Response body: {"volume":null,"error":"volume import failed to get size of volume: failed to get volume k8s_c_m_j4w6bxm7_pvc_test_svm2: error checking for existing volume: API status: failed, Reason: Insufficient privileges: user 'vsreadonly' does not have write access to this resource, Code: 13003"}`

Any ideas on what trident-operator wants here and how we can mitigate it?

seems like it is failing on trident-23.01.0/frontend/csi/controller_helpers/kubernetes/import.go

h.orchestrator.GetVolumeExternal(ctx, request.InternalName, request.Backend)
not sure why this call need write permissions

we have added:

debugTraceFlags:
api: true
method: true

to TridentBackendConfig, but we do not see additional traces. this would be really helpful to understand what API call is failing.

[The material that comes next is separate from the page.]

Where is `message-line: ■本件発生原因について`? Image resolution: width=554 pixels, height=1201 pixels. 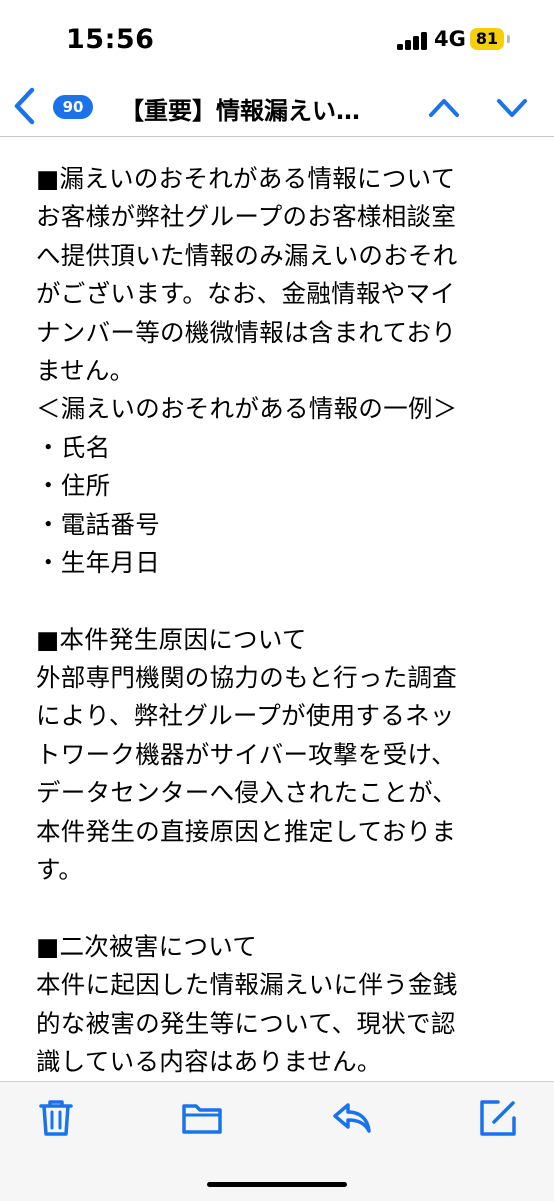 message-line: ■本件発生原因について is located at coordinates (172, 639).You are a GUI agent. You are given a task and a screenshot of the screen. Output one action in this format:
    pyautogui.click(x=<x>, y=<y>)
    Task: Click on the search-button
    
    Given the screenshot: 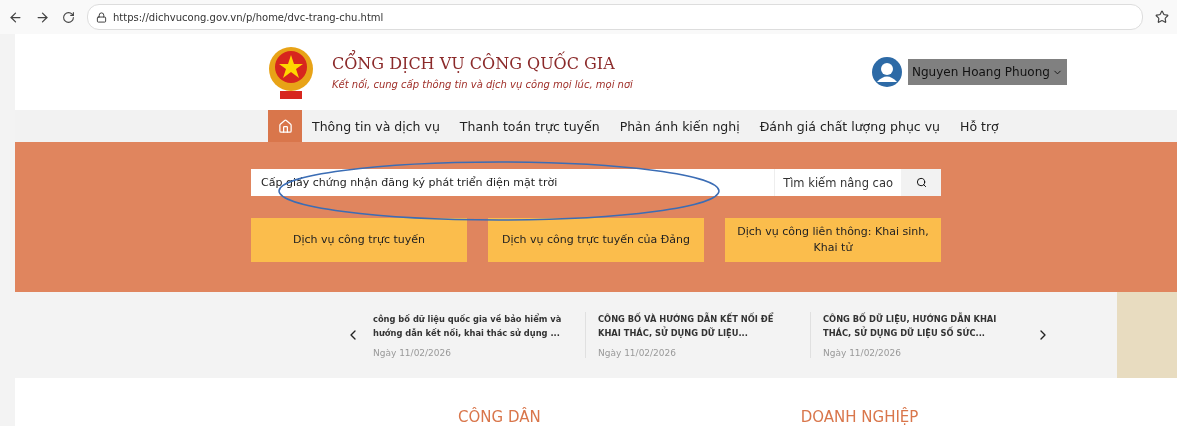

@quasi surge, we don't support using the vsreadonly user and have not tested Trident with that user. I'm not surprised that this is failing for you.

for this SVM's TridentBackend, it is important for us to prevent volume deletions. We though best approach here is to limit TridentBackend user with what it can do.

What most people do is to set the Reclaim Policy on the PVC to retain. That will prevent Trident from deleting the volume. Customers will then have automation that detects what volumes are in the Retain state and manage them according to their deletion policies from there

Also, using the unmanage import like you suggested will prevent Trident from deleting the storage volume.

we do tridentctl -n trident-operator import volume. I am not sure where we can specify Reclaim Policy in this case.

Retain is specified in the storage class that is referenced in the pvc.yaml listed on the command line.